Una noticia desoladora recorrió las redes sociales en las semanas pasadas: miles de personas mueren solas cada año. Sucede lejos, en Corea del Sur, pero anuncia problemas que empiezan a rozarnos. El fenómeno se conoce como “godoksa” o muerte en soledad. Tiene varios años de presencia.
Las víctimas son personas de mediana edad, tercera edad o aisladas. No son casos excepcionales o raros. Las cifras hablan de miles por año. En 2021 se registraron 3.378 muertes. Y tienden a aumentar. Mueren más hombres que mujeres. Mueren más los mayores de 50 y 60 años… Sin que nadie les dé una mano.
La muerte llega en forma despiadada: agudización de enfermedades o suicidio. No hay familiares, amigos, vecinos, servicios sociales. No están en casas de familia, ni hospitales, ni geriátricos, ni hogares de acogida. Y algo turbador: muchas muertes no son descubiertas sino días o semanas después… Seres anónimos. Sin nadie que les llore.
Las explicaciones son múltiples: pobreza, envejecimiento de la población, aislamiento social, exclusión del empleo y planes de vivienda, falta de cuidados a domicilio. La marginación del trabajo es determinante. La pandemia aumentó los fallecimientos escondidos.
El rol de las familias resulta gravitante. La noticia revela el profundo cambio y descomposición de los núcleos familiares. Y el aumento de jóvenes que optan por vivir solos y sin hijos. Los vínculos se vuelven líquidos y efímeros. Las indiferencias se ahondan. Las vidas de hermanos, hijos, parejas, padres, abuelos se separan. Sin puntos de contacto. Sin solidaridades.
El abandono nos abofetea a todos. Nos hace preguntar qué pasa con nuestra sociedad que genera estos efectos. Nos cuestiona la fragilidad de las relaciones y la escasa pasión para mantener vínculos fuertes. Si bien hay momentos de soledad, a veces necesarios y satisfactorios, la marginación es impresentable. Es preciso ponerle atención a nuestras redes de relaciones, para que nos acompañen, nos cuiden, nos ayuden a ser más completos.

ACCIONES A REALIZAR
(a) Traduce al inglés esta oración del texto sobre la muerte en soledad: «La pandemia aumentó los fallecimientos escondidos.»
(b) Copia sin cambios el fragmento del texto sobre la muerte en soledad que va de "Las explicaciones son" a "los fallecimientos escondidos.", ambos incluidos.
El listado no tiene relación con el texto.

DATOS REGISTRADOS
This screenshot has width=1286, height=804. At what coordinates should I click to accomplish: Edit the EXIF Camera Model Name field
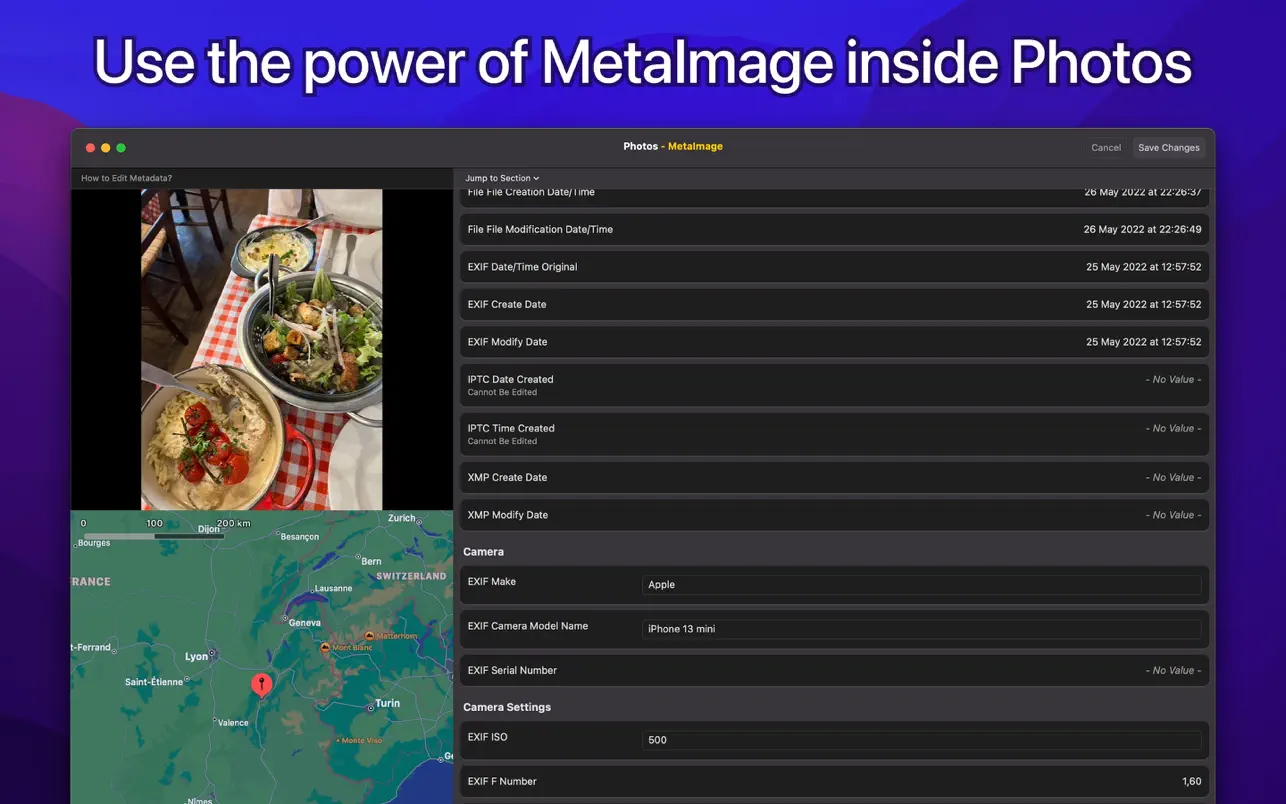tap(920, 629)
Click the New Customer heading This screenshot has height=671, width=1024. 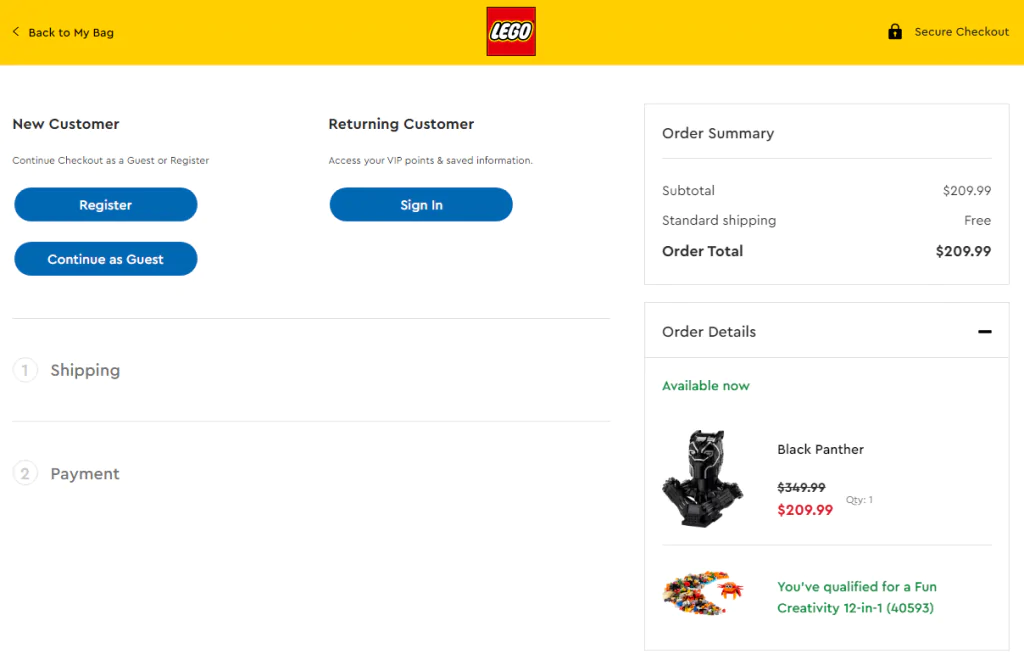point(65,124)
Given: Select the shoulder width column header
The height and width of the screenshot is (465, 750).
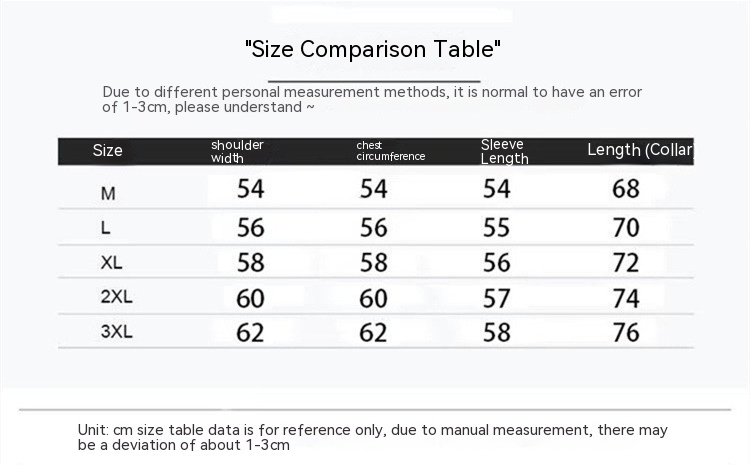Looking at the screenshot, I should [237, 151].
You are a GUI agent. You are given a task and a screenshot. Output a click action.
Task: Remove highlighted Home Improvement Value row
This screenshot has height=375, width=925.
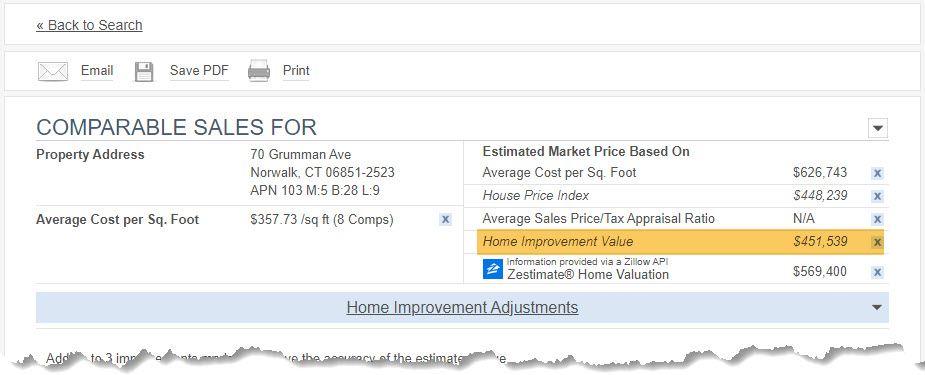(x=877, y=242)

RESPUESTAS POR TAREA
(a) The pandemic increased hidden deaths.

(b)
Las explicaciones son múltiples: pobreza, envejecimiento de la población, aislamiento social, exclusión del empleo y planes de vivienda, falta de cuidados a domicilio. La marginación del trabajo es determinante. La pandemia aumentó los fallecimientos escondidos.